Institutional Stonewalling of Complaint Intake
When Mr. Taylor attempted to file a formal complaint at the Alternate Public Defender’s office, he was denied the ability to do so by Alternate Public Defender Julia Winn Dixon (#197678). Rather than process or escalate the complaint, Dixon blocked its submission outright, further compounding the procedural and ethical deprivation already inflicted by Mandel’s unexplained withdrawal.
Pattern of Silence Despite Formal Notification
Erika Anzoátegui was directly notified via CC in multiple formal communications that detailed:
- Attorney-client breakdowns;
- Improper document handling;
- Inability to challenge the conflict;
- Constitutional violations ongoing under the jurisdiction of her department.
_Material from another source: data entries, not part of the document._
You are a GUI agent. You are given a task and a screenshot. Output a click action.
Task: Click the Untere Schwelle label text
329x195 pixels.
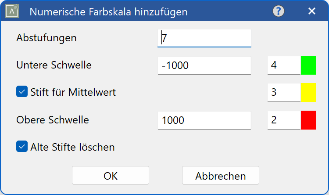click(x=54, y=65)
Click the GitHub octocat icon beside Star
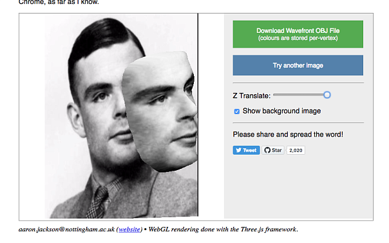Screen dimensions: 389x243 (267, 150)
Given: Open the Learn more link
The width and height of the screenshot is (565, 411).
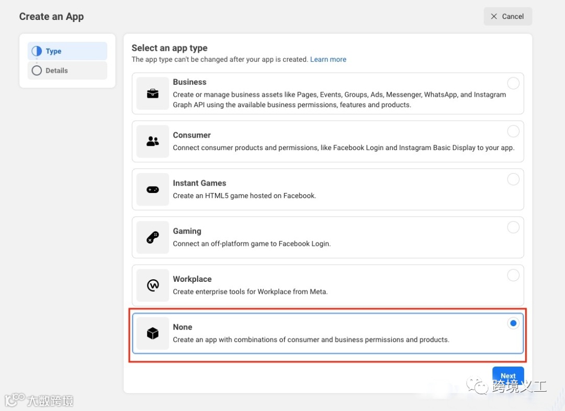Looking at the screenshot, I should pos(328,60).
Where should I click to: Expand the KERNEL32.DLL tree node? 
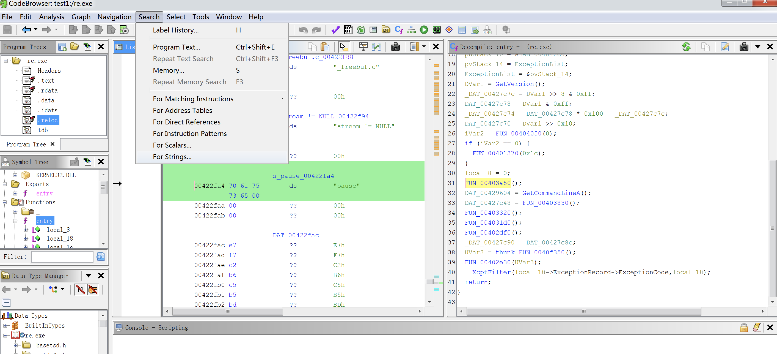(15, 175)
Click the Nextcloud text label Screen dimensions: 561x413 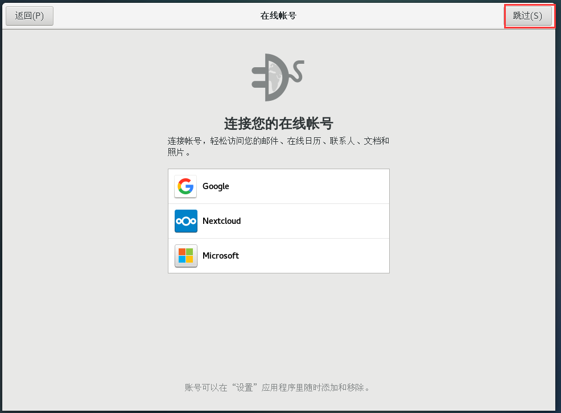[221, 220]
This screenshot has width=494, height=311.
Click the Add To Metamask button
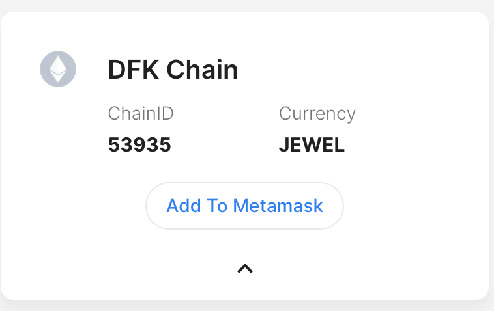tap(244, 206)
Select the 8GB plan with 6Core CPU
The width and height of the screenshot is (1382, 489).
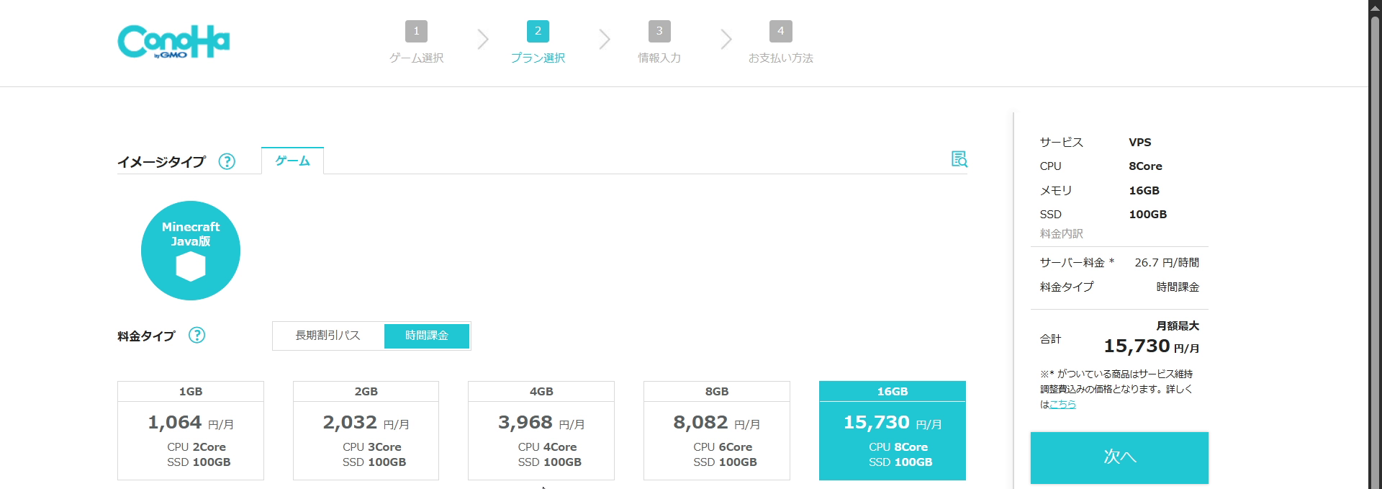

Like other senior county officials—Ricardo García, Kathryn Barger, and George Gascón—Anzoátegui maintained complete silence, neither acknowledging the complaint nor referring it for review.
Why She Is Defendant #27 in the Dossier- Commanded a department that unlawfully terminated counsel without record, justification, or redress, leaving Mr. Taylor legally vulnerable during active proceedings.
- Failed to process or even permit the filing of a formal complaint, in violation of due process, client protection policies, and public accountability norms.
- Ignored direct, documented notice of misconduct by subordinates, refusing to respond even when CC’d in critical time-sensitive communications.
- Represents institutional complicity in the calculated abandonment of a pro se defendant, part of a coordinated pattern of silencing through withdrawal, confusion, and bureaucratic fencing.
> “Anzoátegui stood at the helm of the only office designed to speak when the Public Defender cannot. But when the conflict came, she chose the same silence. In the Dossier, she is the keeper of the alternate silence — the one that confirms the scheme, not corrects it.”